Uyghur Children Carry Language Across Generations In Honor of International Mother Language Day
For Uyghur families in exile, language carries memory, belonging and the weight of continuity.

Photo courtesy of Ana Care and Education
Summary: International Mother Language Day honors linguistic diversity worldwide. For Uyghur families living far from their homeland, it also raises a deeper question: how does a language survive when returning is not an option.
In Fairfax, Virginia, Ana Care and Education marked the day through student performances that placed Uyghur language, memory, and identity in the voices of first-generation Uyghur Americans, revealing how culture endures through remembrance, daily practice and community care.
While communities around the world marked February 21 as International Mother Language Day, Ana Care and Education approached the observance as more than a symbolic moment. At its Uyghur school in Fairfax, Virginia, the day became an opportunity to reflect on how language, memory and identity continue to take shape in the voices of children born far from their ancestral homeland.
Ana Care and Education marked International Mother Language Day at its Uyghur School in Fairfax on Sunday, February 22, 2026. About 55 United States-born Uyghur students filled the stage with poems, short plays, songs and traditional dances performed in the language of their ancestors.

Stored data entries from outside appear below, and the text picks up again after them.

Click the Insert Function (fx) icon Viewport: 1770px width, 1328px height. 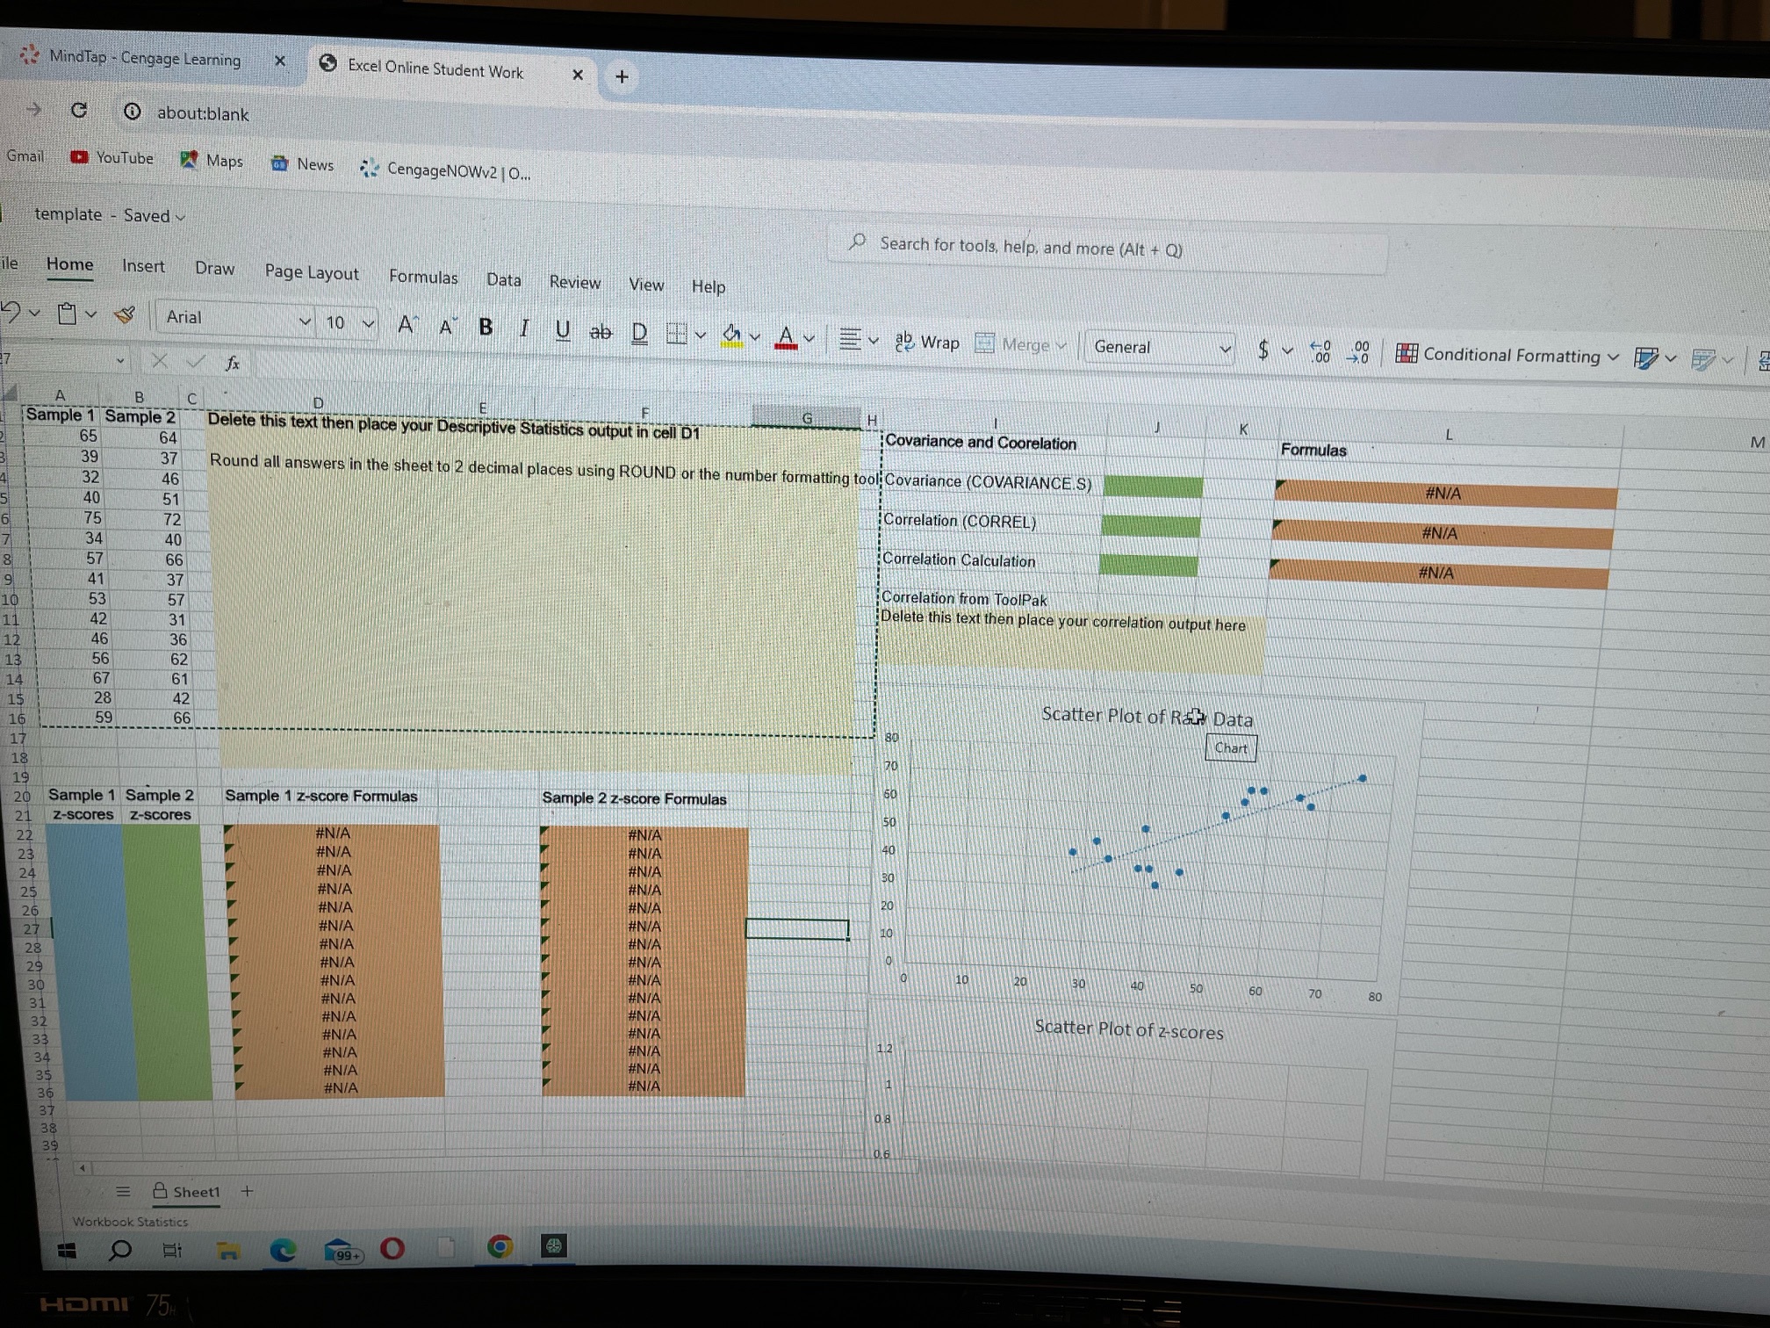[232, 360]
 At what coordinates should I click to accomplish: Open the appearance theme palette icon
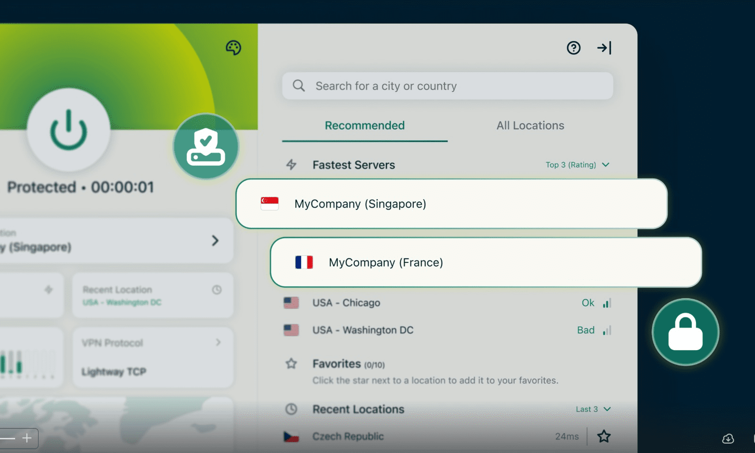234,48
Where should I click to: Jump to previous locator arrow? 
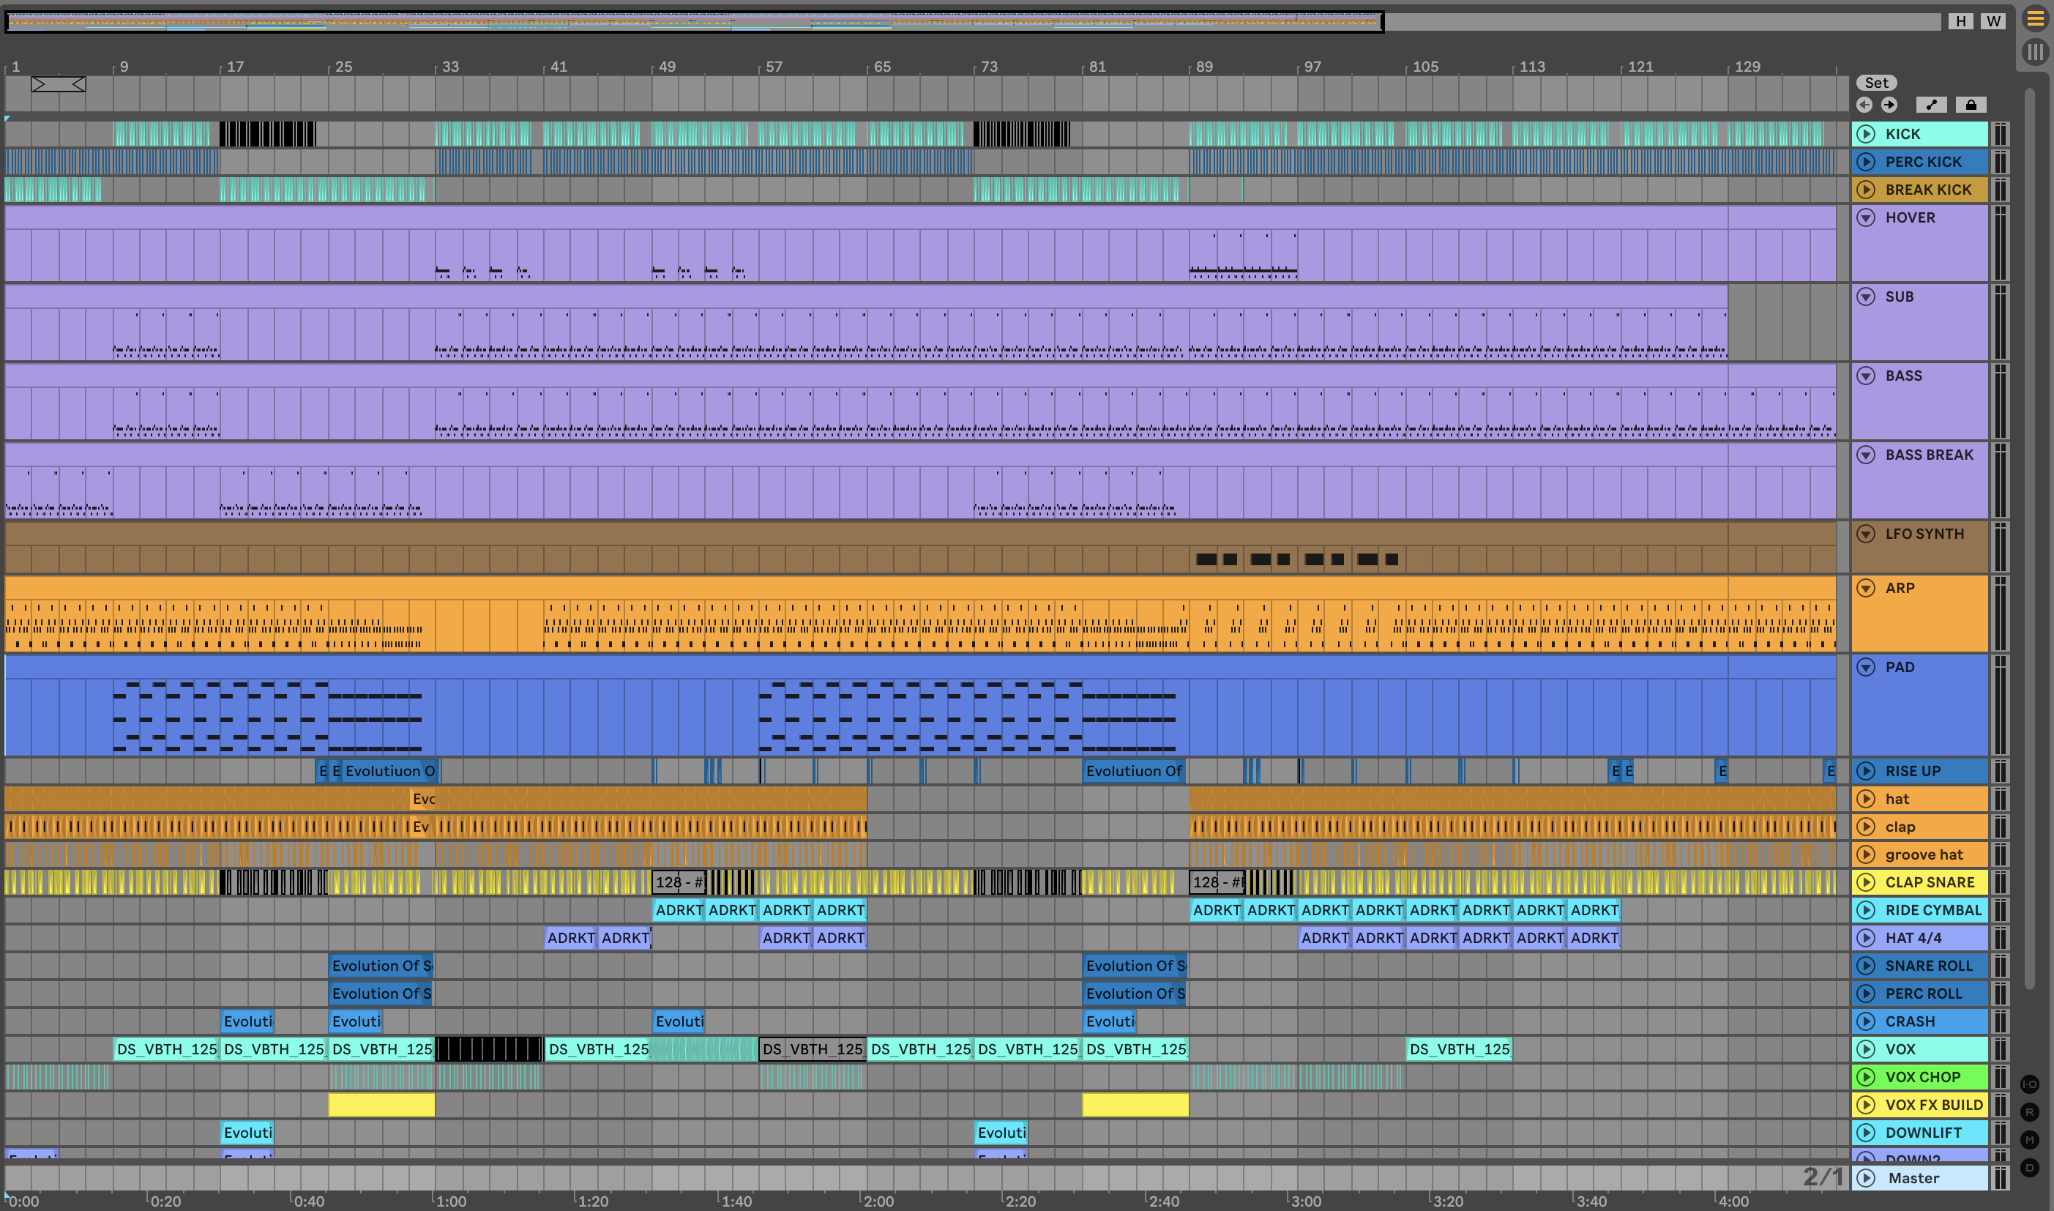coord(1864,104)
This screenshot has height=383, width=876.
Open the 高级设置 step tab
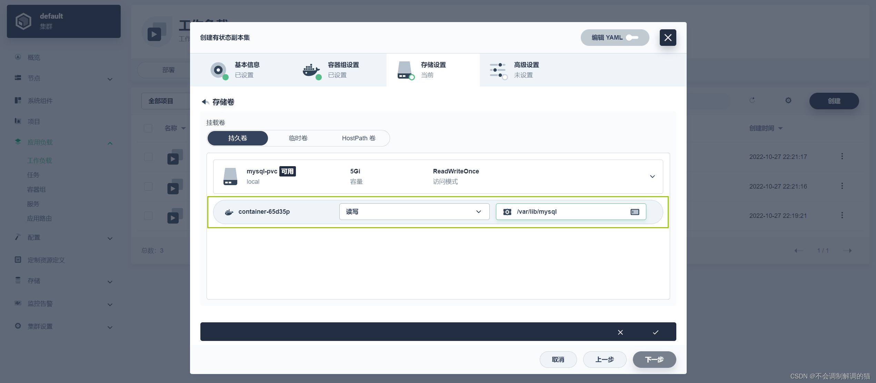[526, 70]
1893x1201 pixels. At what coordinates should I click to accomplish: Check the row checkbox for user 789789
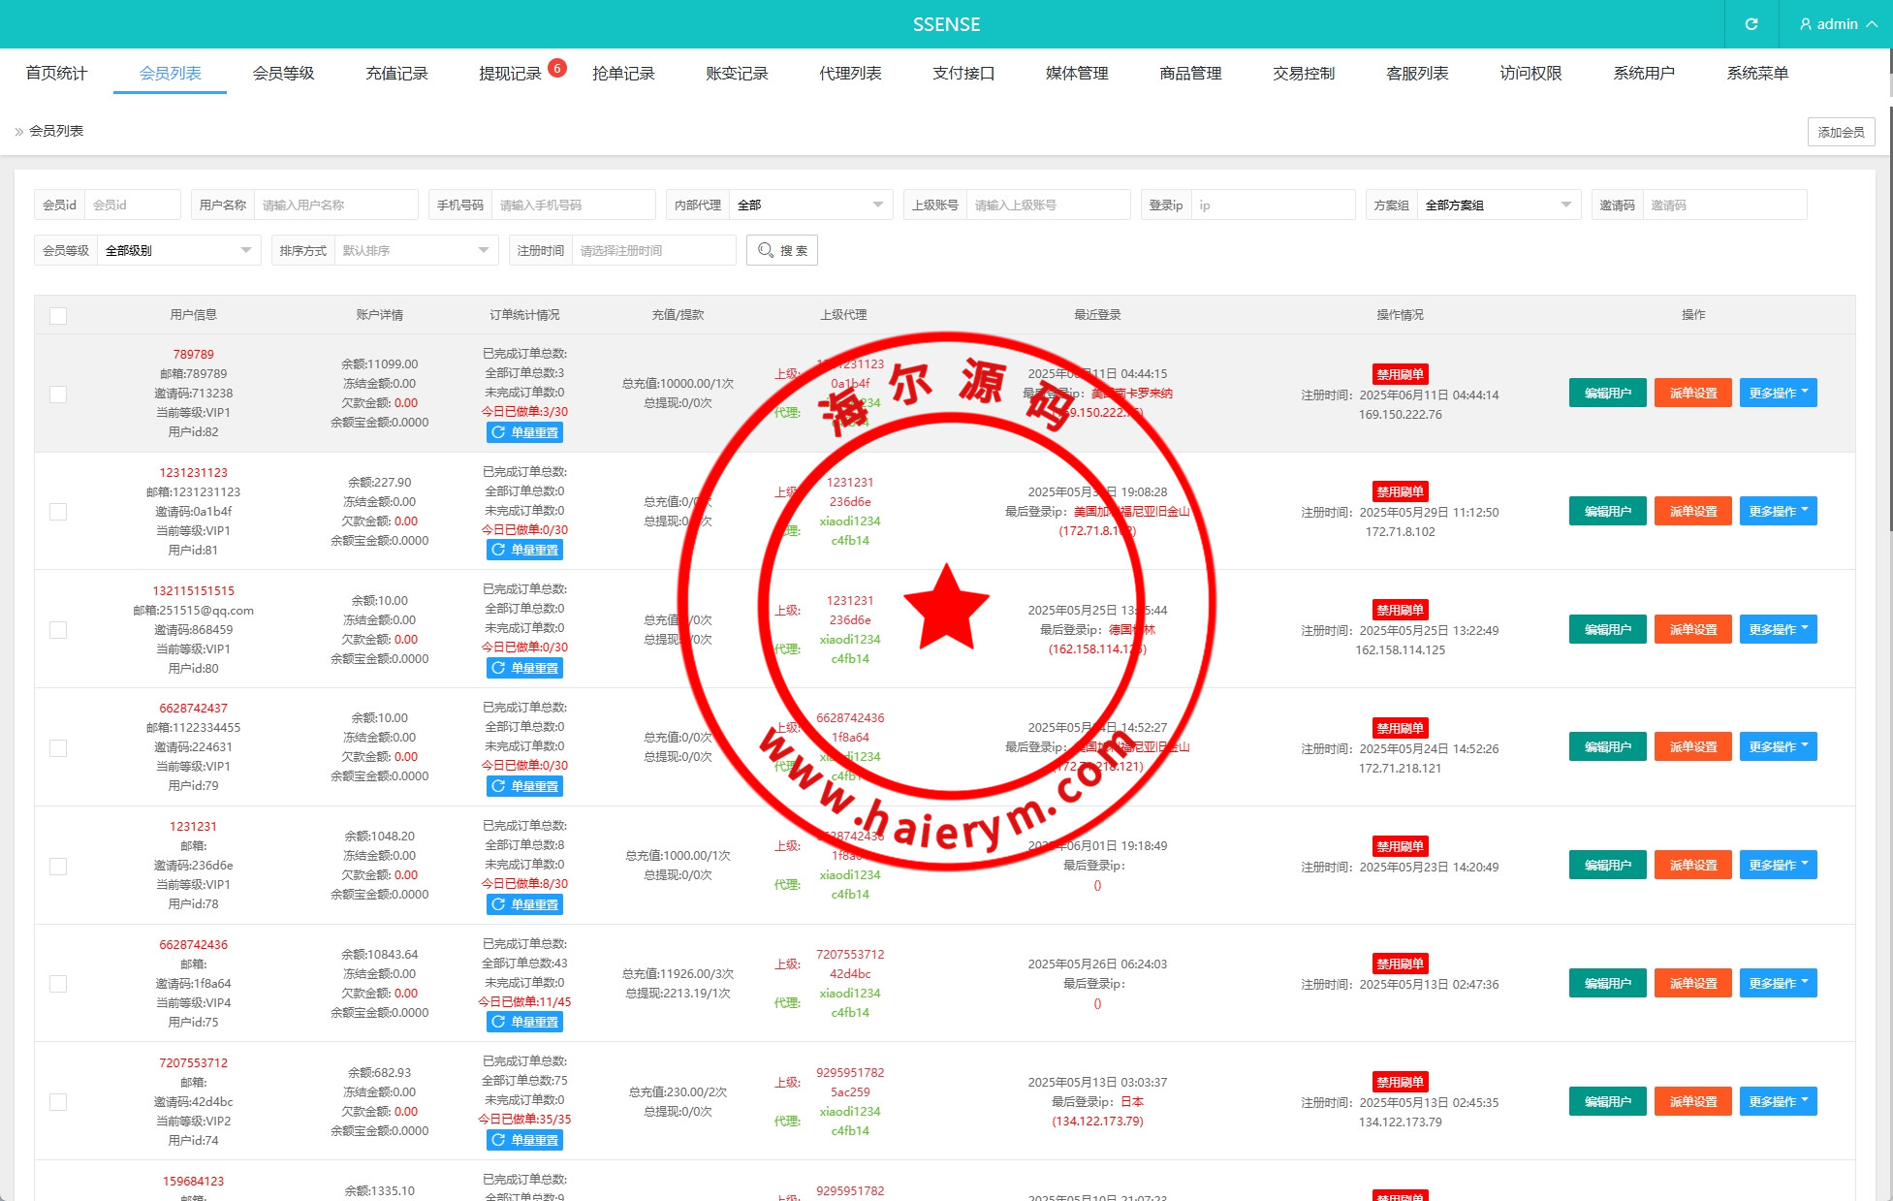tap(58, 394)
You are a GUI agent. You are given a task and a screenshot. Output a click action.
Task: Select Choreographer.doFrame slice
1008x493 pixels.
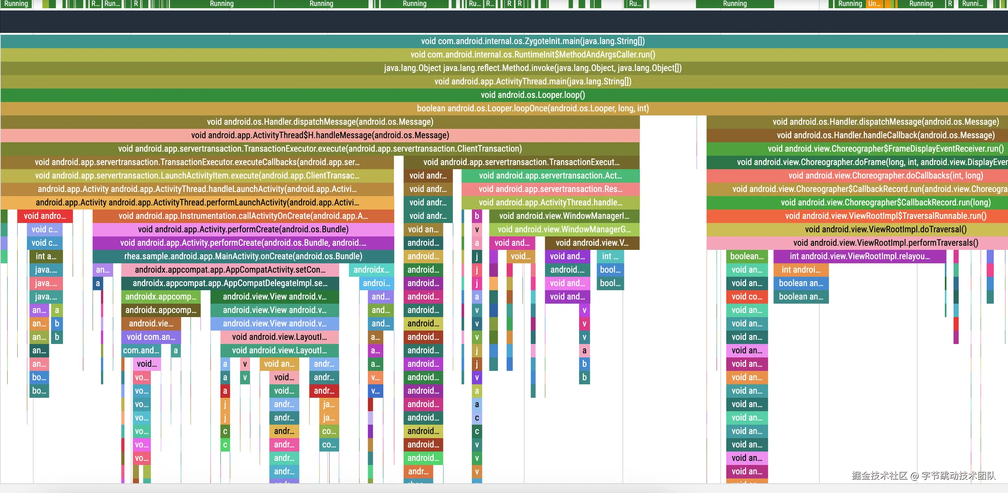pyautogui.click(x=857, y=162)
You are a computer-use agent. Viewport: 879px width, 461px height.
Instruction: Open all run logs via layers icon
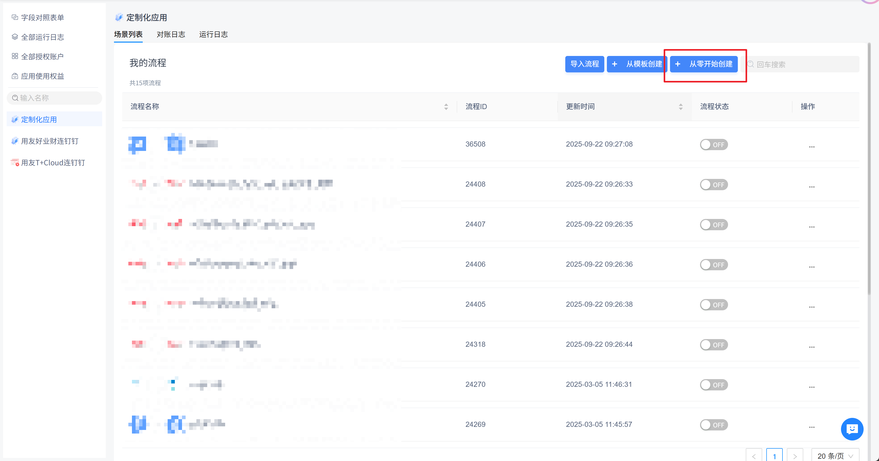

Photo courtesy of Ana Care and Education
The students, ranging from early elementary school through high school, prepared for the program over several weeks. Rehearsals began in November and continued through December during the school’s weekly Sunday classes.
Founded in 2017, Ana Care and Education grew out of decades of informal, volunteer-led language instruction among Uyghur families in Northern Virginia. For the event’s organizers and the nonprofit’s founders, Sureyya Kashgary and daughter Irade, International Mother Language Day serves as a public moment to share what students have learned and to consider how Uyghur language continues to live across generations shaped by migration and distance.

Photo courtesy of Ana Care and Education
As Kashgary, who moved to the US with her husband in the late 1990s, explained in an interview, language means more than a shared set of words. For Uyghurs living in exile, she described it as a way of keeping who they are alive—sustaining identity and connection when return to the homeland remains out of reach. “We have to teach the next generation where we are from,” she said, “our land, our mountains, our rivers—so they can carry that with them.”
International Mother Language Day is observed each year on February 21 to affirm the value of linguistic and cultural diversity. The day traces its origins to 1952, when students in what is now Bangladesh protested for the right to speak their mother tongue, Bangla—an act that linked language to dignity, memory, and cultural belonging. When UNESCO formally recognized the observance in 1999, it extended that message to communities around the world.
For communities living far from their homelands, the observance offers a way to connect global meaning to local experience.


Photos courtesy of Ana Care and Education
Several performances during the program reflected themes of a mother’s love and memory, such as “Ana mihri” (the tenderness of a mother). In the context of International Mother Language Day, this idea emphasized how language often passes first through care and affection, and how it continues to hold a sense of place for those Uyghurs living in the US. As Kashgary described, Ana Care not only as a school but as a community space where people come together to practice language, culture and belonging.
Roughly 20 parent volunteers, organized through the school’s parent–teacher association, supported rehearsals and event logistics, while teachers guided students through weeks of preparation leading up to the February performance.
After the event, Kashgary reflected on what stayed with her most. “What stayed with me was the sense of unity,” she said. “It felt less like a celebration and more like a living expression of community, identity, and hope carried forward by the next generation.”